** Exercise instructions **
Using the listing below, print exactly everything from the line with "This screenshot has width=1022, height=486." down to the line with "The height and width of the screenshot is (389, 600).", both included, and nothing more.

---- Extracted records

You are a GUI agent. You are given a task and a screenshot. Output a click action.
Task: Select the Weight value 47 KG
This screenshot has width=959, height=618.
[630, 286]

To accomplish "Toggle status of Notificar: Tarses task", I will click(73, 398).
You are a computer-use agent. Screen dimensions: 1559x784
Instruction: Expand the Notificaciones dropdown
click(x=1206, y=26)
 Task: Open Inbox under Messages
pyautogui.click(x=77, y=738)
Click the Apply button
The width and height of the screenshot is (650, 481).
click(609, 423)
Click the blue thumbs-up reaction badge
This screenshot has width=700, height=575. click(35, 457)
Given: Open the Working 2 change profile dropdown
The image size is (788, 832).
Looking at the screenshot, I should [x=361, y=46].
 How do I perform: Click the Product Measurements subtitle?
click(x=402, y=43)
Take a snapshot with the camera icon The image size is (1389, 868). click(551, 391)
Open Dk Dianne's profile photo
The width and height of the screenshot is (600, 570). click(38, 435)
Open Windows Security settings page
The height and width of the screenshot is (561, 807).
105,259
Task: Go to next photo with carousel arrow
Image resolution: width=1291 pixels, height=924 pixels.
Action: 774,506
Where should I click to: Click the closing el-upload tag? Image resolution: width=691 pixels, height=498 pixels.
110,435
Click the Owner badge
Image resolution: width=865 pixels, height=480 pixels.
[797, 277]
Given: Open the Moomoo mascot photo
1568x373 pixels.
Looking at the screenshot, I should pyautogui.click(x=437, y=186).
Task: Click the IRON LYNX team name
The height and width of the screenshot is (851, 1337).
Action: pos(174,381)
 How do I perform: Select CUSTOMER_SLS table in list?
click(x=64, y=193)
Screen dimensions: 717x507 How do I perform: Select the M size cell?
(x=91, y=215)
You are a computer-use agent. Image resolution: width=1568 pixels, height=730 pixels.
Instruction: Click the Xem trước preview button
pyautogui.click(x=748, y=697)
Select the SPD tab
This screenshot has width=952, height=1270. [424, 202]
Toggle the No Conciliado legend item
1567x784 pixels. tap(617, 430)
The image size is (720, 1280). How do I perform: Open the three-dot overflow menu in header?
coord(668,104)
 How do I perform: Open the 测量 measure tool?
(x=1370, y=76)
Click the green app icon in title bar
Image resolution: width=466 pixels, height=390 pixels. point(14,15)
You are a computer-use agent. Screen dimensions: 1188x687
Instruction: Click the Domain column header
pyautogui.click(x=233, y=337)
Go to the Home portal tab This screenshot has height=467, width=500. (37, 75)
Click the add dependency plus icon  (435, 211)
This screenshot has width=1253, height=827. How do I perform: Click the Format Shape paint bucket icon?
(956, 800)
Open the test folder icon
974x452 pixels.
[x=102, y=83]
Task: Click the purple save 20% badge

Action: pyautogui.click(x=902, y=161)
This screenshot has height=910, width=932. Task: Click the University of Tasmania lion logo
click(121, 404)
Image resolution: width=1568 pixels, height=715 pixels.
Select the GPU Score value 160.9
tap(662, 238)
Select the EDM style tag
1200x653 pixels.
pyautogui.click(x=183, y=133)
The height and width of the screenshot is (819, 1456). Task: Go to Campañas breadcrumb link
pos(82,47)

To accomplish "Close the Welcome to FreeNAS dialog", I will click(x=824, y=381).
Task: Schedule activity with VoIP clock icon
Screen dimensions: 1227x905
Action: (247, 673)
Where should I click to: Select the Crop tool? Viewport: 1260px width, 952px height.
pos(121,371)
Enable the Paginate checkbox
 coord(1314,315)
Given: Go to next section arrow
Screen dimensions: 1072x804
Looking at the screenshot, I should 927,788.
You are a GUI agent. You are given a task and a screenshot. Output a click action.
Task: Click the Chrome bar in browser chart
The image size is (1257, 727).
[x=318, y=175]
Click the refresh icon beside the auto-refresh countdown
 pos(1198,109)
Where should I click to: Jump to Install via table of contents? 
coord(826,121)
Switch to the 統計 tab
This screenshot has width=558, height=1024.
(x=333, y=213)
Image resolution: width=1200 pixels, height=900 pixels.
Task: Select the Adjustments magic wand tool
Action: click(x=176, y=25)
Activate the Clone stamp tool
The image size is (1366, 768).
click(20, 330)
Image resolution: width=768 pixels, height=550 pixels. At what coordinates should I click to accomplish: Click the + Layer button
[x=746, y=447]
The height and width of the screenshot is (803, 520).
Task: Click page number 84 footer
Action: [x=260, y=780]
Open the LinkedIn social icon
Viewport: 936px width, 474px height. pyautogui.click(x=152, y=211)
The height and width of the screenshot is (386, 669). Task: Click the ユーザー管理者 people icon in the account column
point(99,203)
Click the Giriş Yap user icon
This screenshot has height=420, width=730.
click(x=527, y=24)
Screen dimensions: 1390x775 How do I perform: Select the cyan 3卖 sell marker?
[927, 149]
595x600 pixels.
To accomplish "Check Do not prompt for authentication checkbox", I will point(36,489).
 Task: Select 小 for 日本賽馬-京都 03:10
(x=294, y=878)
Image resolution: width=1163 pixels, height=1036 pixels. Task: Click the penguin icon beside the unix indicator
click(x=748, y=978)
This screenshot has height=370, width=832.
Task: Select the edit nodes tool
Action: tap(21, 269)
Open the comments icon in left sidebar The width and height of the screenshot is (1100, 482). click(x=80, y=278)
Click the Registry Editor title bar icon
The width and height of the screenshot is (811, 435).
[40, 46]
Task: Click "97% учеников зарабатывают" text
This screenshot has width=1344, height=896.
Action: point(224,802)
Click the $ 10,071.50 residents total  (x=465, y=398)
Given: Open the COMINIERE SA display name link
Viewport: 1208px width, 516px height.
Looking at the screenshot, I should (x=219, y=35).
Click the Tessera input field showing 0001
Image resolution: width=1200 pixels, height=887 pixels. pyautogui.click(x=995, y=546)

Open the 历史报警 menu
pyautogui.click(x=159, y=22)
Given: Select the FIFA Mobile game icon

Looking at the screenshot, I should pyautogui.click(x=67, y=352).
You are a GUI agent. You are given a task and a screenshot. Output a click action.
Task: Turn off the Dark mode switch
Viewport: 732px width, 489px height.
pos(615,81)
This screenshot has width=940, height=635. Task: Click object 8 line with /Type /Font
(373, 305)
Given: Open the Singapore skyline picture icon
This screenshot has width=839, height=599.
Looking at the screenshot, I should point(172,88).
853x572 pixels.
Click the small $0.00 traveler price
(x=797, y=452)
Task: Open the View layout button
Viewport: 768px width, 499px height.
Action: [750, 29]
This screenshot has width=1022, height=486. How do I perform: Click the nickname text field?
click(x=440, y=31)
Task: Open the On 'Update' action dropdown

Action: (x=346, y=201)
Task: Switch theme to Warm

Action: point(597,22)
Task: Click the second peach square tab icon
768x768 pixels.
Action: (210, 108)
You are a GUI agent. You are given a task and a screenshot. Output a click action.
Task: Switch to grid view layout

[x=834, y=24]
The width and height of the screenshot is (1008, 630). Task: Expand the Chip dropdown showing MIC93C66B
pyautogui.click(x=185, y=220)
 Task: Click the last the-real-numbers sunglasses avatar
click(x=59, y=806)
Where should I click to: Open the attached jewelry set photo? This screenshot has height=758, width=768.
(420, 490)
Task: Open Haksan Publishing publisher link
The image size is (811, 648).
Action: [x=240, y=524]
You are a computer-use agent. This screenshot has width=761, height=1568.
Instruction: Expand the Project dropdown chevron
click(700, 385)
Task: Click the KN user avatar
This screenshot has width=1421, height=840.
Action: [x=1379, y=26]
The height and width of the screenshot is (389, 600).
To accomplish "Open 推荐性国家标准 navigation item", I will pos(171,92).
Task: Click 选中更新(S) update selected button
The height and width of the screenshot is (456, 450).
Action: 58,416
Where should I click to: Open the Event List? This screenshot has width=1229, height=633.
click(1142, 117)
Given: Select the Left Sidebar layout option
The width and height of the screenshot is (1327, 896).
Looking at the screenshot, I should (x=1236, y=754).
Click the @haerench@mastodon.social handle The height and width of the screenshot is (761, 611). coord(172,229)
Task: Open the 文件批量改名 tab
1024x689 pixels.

--------

** Solution for this problem **
This screenshot has width=1022, height=486. How do I perform: Click the nickname text field?
click(x=440, y=31)
Task: Open the On 'Update' action dropdown

Action: (x=346, y=201)
Task: Switch theme to Warm

Action: point(597,22)
Task: Click the second peach square tab icon
768x768 pixels.
Action: (210, 108)
You are a GUI agent. You are given a task and a screenshot. Output a click action.
Task: Switch to grid view layout

[x=834, y=24]
The width and height of the screenshot is (1008, 630). Task: Expand the Chip dropdown showing MIC93C66B
pyautogui.click(x=185, y=220)
 Task: Click the last the-real-numbers sunglasses avatar
click(x=59, y=806)
Where should I click to: Open the attached jewelry set photo? This screenshot has height=758, width=768.
(420, 490)
Task: Open Haksan Publishing publisher link
The image size is (811, 648).
Action: [x=240, y=524]
You are a computer-use agent. This screenshot has width=761, height=1568.
Instruction: Expand the Project dropdown chevron
click(700, 385)
Task: Click the KN user avatar
This screenshot has width=1421, height=840.
Action: [x=1379, y=26]
The height and width of the screenshot is (389, 600).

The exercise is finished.